BEGIN Material provided

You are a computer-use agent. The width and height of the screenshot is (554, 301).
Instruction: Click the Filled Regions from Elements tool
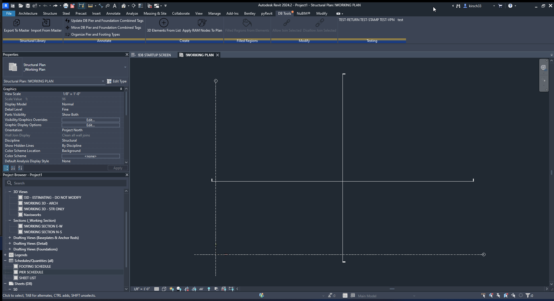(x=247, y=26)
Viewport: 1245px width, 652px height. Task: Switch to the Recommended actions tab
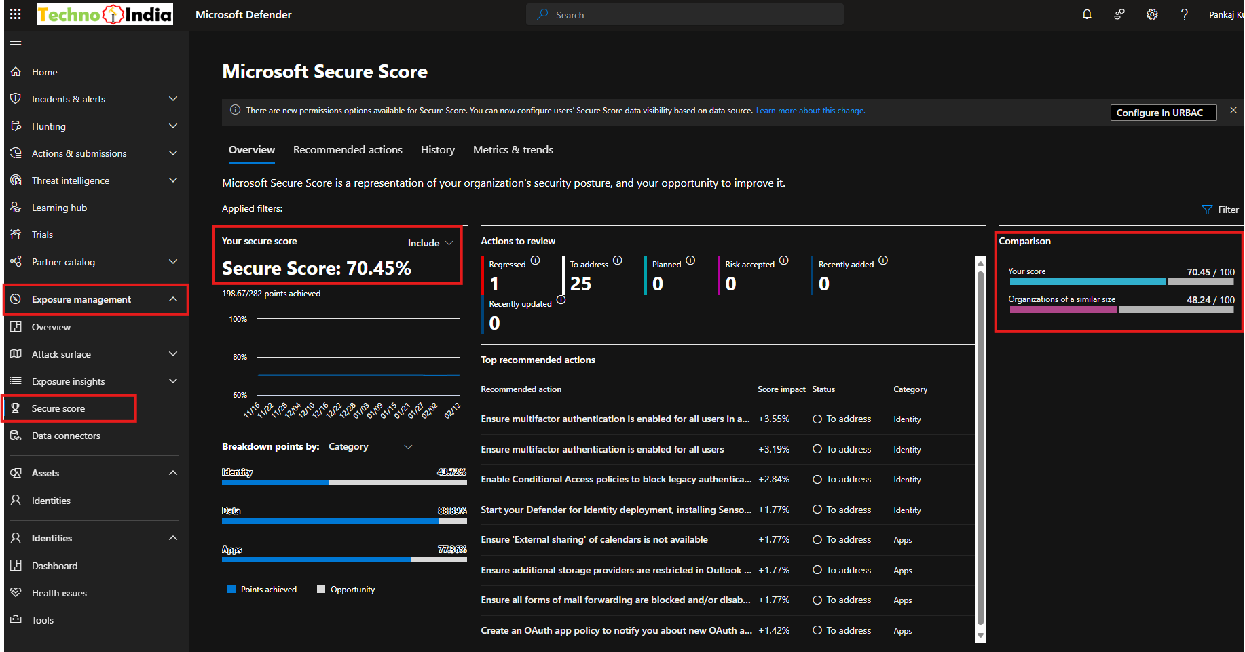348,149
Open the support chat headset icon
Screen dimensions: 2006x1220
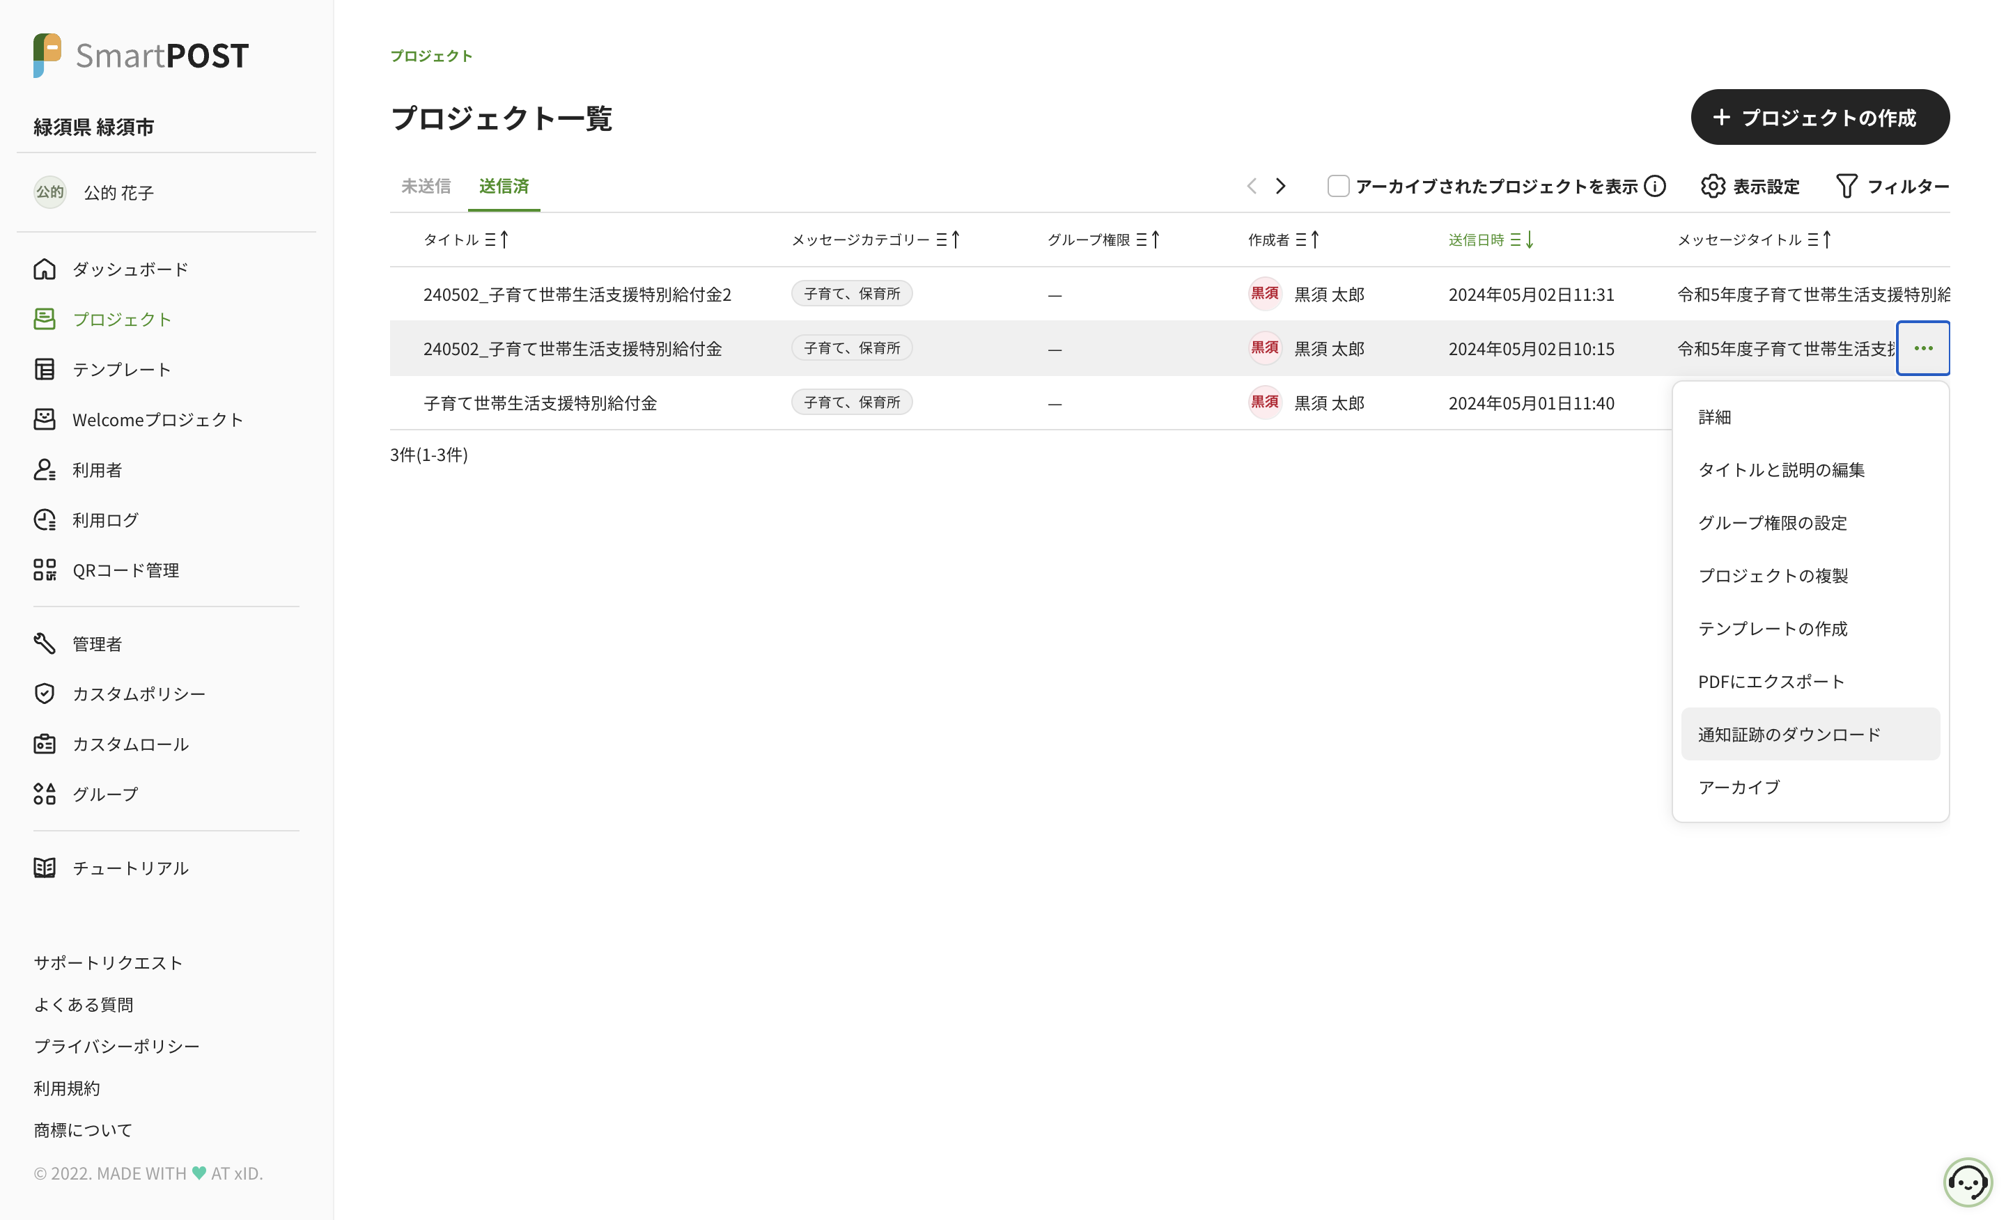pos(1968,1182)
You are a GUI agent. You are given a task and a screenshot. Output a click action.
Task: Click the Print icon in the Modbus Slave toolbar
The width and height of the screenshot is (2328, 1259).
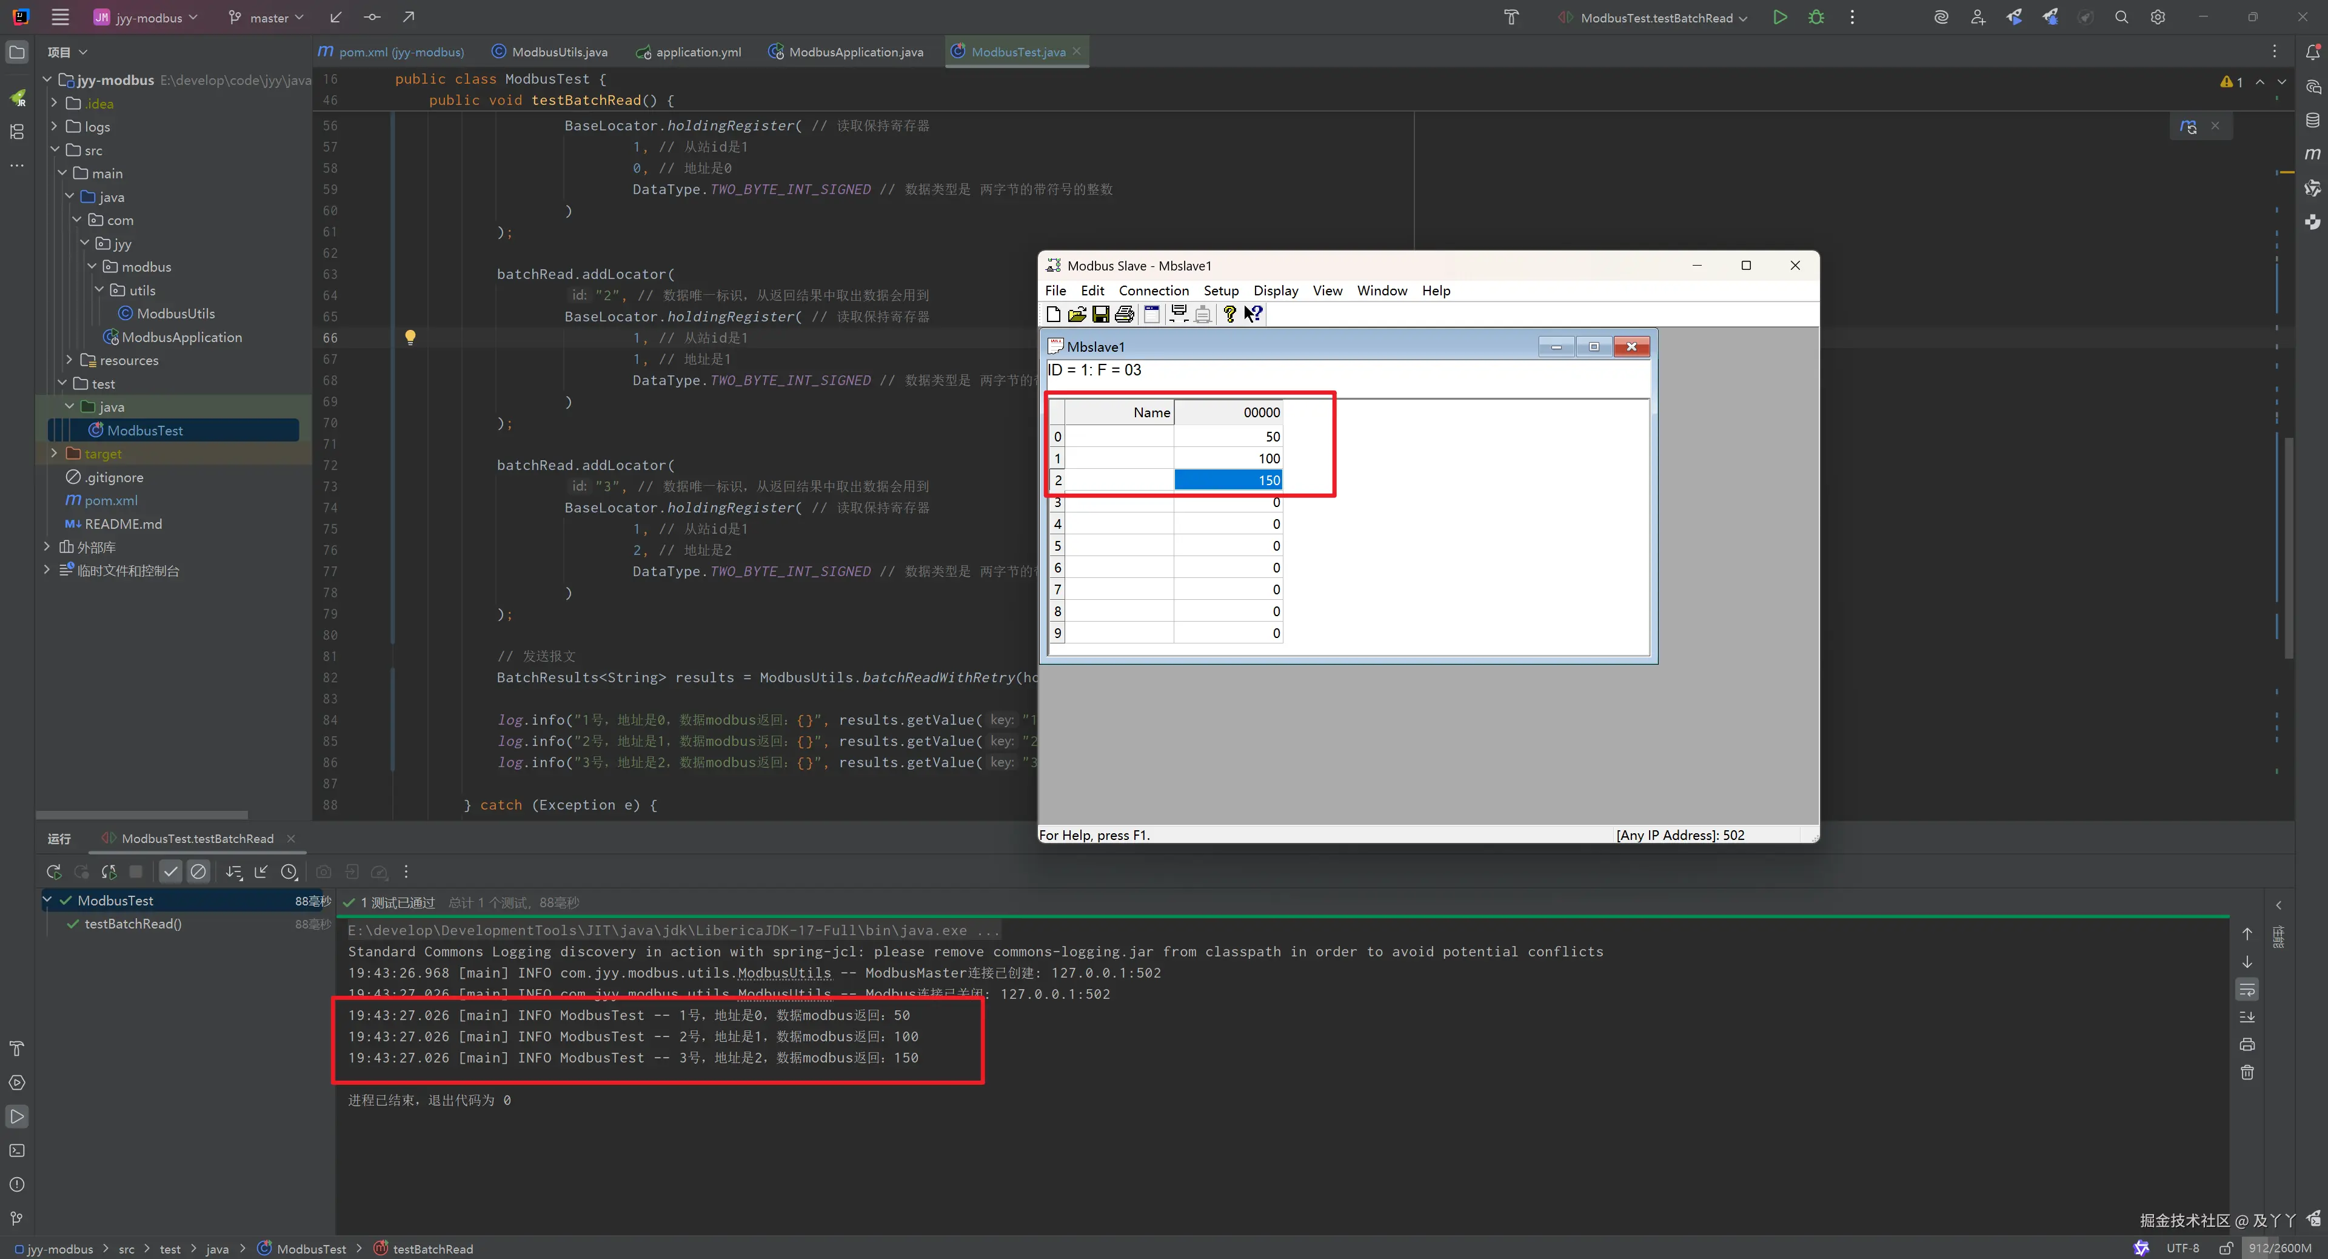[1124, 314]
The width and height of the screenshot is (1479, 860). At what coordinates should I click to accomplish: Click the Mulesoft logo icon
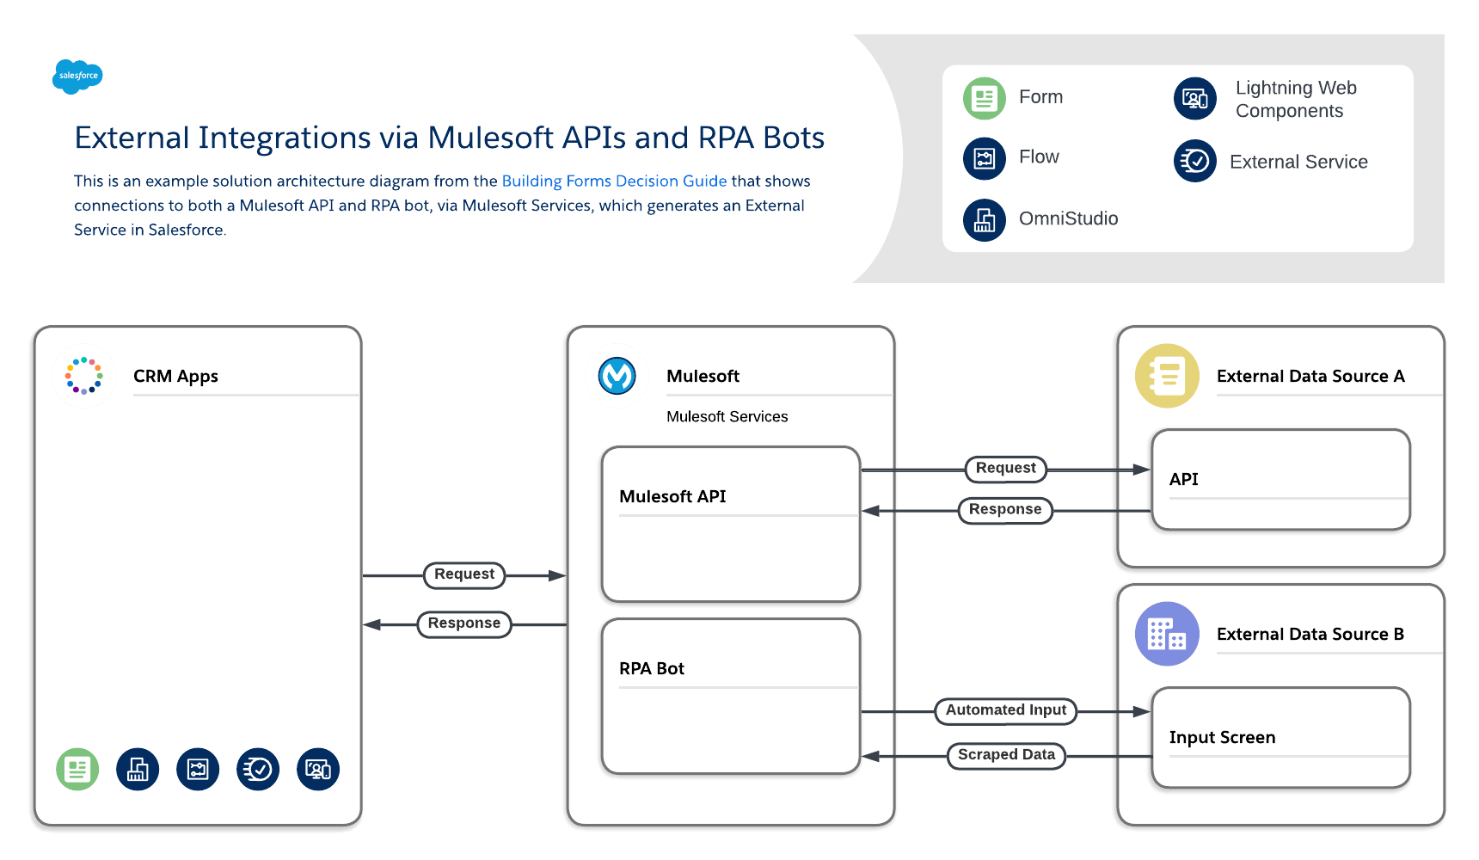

END Material provided

**What is expected:** Word for word, repeat each record above; leave out every picture.

**Solution to this problem:**
You are a computer-use agent. The width and height of the screenshot is (554, 301).
Instruction: Click the Filled Regions from Elements tool
(x=247, y=26)
Viewport: 1245px width, 652px height. Task: Switch to the Recommended actions tab
348,149
Open the support chat headset icon
Screen dimensions: 2006x1220
pos(1968,1182)
You are a GUI agent. You are given a task and a screenshot. Output a click action.
Task: Click the Print icon in the Modbus Slave toolbar
The width and height of the screenshot is (2328, 1259).
[1124, 314]
The width and height of the screenshot is (1479, 860). At what coordinates should I click to accomplish: Click the Mulesoft logo icon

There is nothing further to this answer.